Copy out, word for word, the stretch of the lucid dreaming thread from "But most commonly, I" through "wish to go to).".

Extract
※
# Lucid Dreaming > Lucid Experiences >  >  Everything turned white?

## Iokheira

So I had my second LD =D even though it was so short I hardly got to do anything  :Sad:  here's the excerpt from my dream journal...

...When it caught up, I was at an airfield (just a giant asphalt area) and I was going to buy a plane, but I remembered it was just a dream, and proceeded to try to fly. Everything went white, and I felt myself waking up. I tried to get the dream to stablilize, and it did, but I still felt sort of awake. I tried to make everything in a winter mountian scene, but it looked bad, so I made the whole white area black like the sky, then I thought, "It would be no fun to fly in this! I wouldn't be able to tell how fast I was going. And it's sort of boring." So, I sprinkled stars in the sky and thought "That's better, but I need a ground." So I made the ground hilly and green. I leapt up to start to fly, but everything went white again. I started to wake up again and couldn't stop it...

Is the whiteness normal and does it stop after a few LDs?

----------


## SoftOath

The same thing happened to me.  I had my first LD last night and when I realized that I was dreaming after a reality check, the dream world went blank white and I just walked until I started to fall like skydiving.  So, I think it is normal for most people's first LD.

----------


## Specialis Sapientia

I dont think it is normal.

I remember 3 weeks ago, I had a dream where I was naked. 

Im pretty sure I got lucid, and made some pants on me. 

Everything turned white, and I woke.


That is the only time I remember, everything go white.

----------


## Abra

No, I'd say dreams going white isn't very common. If anything, my lucid dreams usually go "dark" before I wake up (I am in a dark setting).

But most commonly, I end up just waking up when the dream ends. It goes to hypnopompia (maybe), then I can see the backs of my eyelids and I know I'm awake.

I wouldn't jump to conclusions after one lucid dream. The whiteness could have very well been a fluke; don't let it impact you. Maybe the reason it happened twice in the same dream is because you were already forming expectations (and anxiousness) around the whiteness when you first experienced it, causing it to happen again.

Next time you are in the whiteness, try opening and closing your eyes (to blink to a new scene instantly) or spinning around (it stabilizes whatever scene you wish to go to).

Good luck!

----------


## andyrockstar17

I have only become fully lucid a couple times, but I have realized I was dreaming on far more occasions than those two.  Usually, as soon as I realize that I am dreaming everything turns white just because I become overly excited and start to wake up.  Also, whenever I happen to die (really weird) in a dream, everything turns white.

----------


## fuzzion

> I have only become fully lucid a couple times, but I have realized I was dreaming on far more occasions than those two.  Usually, as soon as I realize that I am dreaming everything turns white just because I become overly excited and start to wake up.  Also, whenever I happen to die (really weird) in a dream, everything turns white.
※
Data lines
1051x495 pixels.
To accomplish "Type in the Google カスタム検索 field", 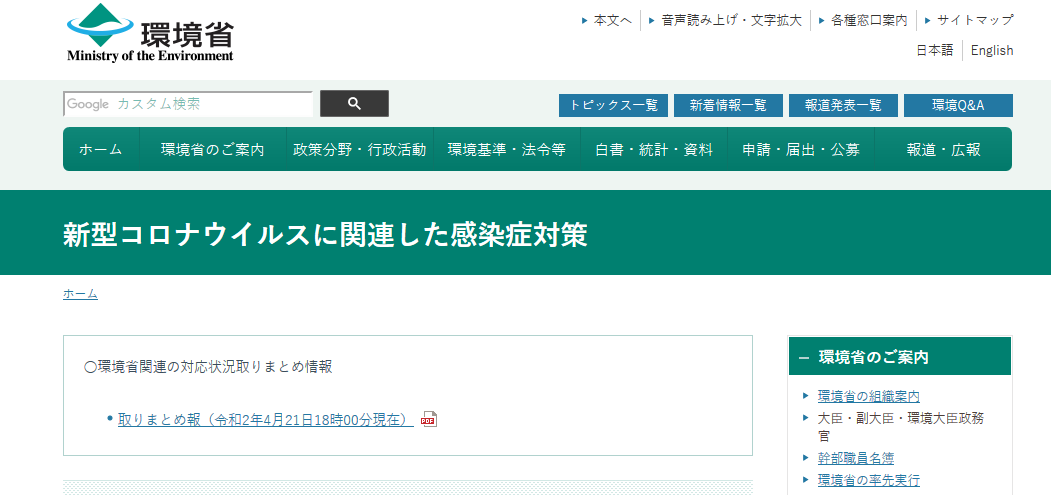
※
Exercise answer
But most commonly, I end up just waking up when the dream ends. It goes to hypnopompia (maybe), then I can see the backs of my eyelids and I know I'm awake.

I wouldn't jump to conclusions after one lucid dream. The whiteness could have very well been a fluke; don't let it impact you. Maybe the reason it happened twice in the same dream is because you were already forming expectations (and anxiousness) around the whiteness when you first experienced it, causing it to happen again.

Next time you are in the whiteness, try opening and closing your eyes (to blink to a new scene instantly) or spinning around (it stabilizes whatever scene you wish to go to).